Other disconnections by the City so far include water disconnected at the Lyttelton Shopping Centre, which owes R750 000; the Blue Beacon commercial property in Swartkop, which owes R2.3 million; and the Department of Infrastructure Development, which owes R260 million in rates and services.
The City has a list of 47 buildings and commercial properties where water and electricity will be disconnected unless owners make payments in the coming days.
‘The city can grind to a halt’
According to City spokesperson Selby Bokaba, the City has tried to engage with its customers who owe money and sent out notices. Bokaba said disconnecting their services has become a last resort for the City, which needs to be sure it has funds, not only to buy water and electricity for Tswhane, but to pay staff salaries and service providers.

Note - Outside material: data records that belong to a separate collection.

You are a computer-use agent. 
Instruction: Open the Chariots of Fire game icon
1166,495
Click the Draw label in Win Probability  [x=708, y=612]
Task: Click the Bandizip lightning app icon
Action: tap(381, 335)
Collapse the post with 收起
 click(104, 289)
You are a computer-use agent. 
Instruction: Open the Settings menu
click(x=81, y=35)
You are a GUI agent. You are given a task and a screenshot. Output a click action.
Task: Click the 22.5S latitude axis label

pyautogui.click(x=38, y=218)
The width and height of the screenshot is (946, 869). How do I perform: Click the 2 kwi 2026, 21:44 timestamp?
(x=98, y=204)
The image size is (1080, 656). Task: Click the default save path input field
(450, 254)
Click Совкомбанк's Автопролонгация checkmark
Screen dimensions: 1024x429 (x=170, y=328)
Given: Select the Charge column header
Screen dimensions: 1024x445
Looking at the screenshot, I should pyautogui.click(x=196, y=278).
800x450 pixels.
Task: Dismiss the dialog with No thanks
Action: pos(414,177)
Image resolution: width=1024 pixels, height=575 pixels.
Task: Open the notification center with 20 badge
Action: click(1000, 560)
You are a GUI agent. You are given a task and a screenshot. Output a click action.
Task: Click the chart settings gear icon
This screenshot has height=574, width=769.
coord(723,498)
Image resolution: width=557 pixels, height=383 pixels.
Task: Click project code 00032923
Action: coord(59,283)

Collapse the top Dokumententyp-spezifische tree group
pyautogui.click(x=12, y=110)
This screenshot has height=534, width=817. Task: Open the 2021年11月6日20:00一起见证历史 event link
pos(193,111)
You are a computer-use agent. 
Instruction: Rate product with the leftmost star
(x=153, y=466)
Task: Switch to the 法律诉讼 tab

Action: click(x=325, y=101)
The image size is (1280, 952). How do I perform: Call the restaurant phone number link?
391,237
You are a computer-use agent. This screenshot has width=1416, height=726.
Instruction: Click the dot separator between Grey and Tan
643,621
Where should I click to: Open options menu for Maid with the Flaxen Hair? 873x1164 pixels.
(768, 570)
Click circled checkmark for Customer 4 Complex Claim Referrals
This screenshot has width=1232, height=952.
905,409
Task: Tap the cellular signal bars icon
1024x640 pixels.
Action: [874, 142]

“If staff do not get paid, they will not come to work and the city can grind to a halt,” said Bokaba.
“Some try to emotionally blackmail us by saying we will put people out of jobs by cutting services. But we are also a service provider and we cannot pay our debts if our customers do not pay us. We have a debtors book of over R17 billion,” said Bokaba. “Next week we will go into residential complexes and estates.”
Asked why the City has allowed such huge debts to build up, he said perhaps the City has been too lenient in the past.
“We were relying on the conscience of people and engaging in a collegial manner, hoping they would understand our own dire straits at the municipality. We should not have allowed the debtors book to balloon to R17 billion,” he said.
“People should have made an effort to contact us about what they owe. Our situation is not because of incompetence, but because our customers are not paying us.”
This article was updated at 18:40 on Wednesday to include comment from the Dept of Water and Sanitation.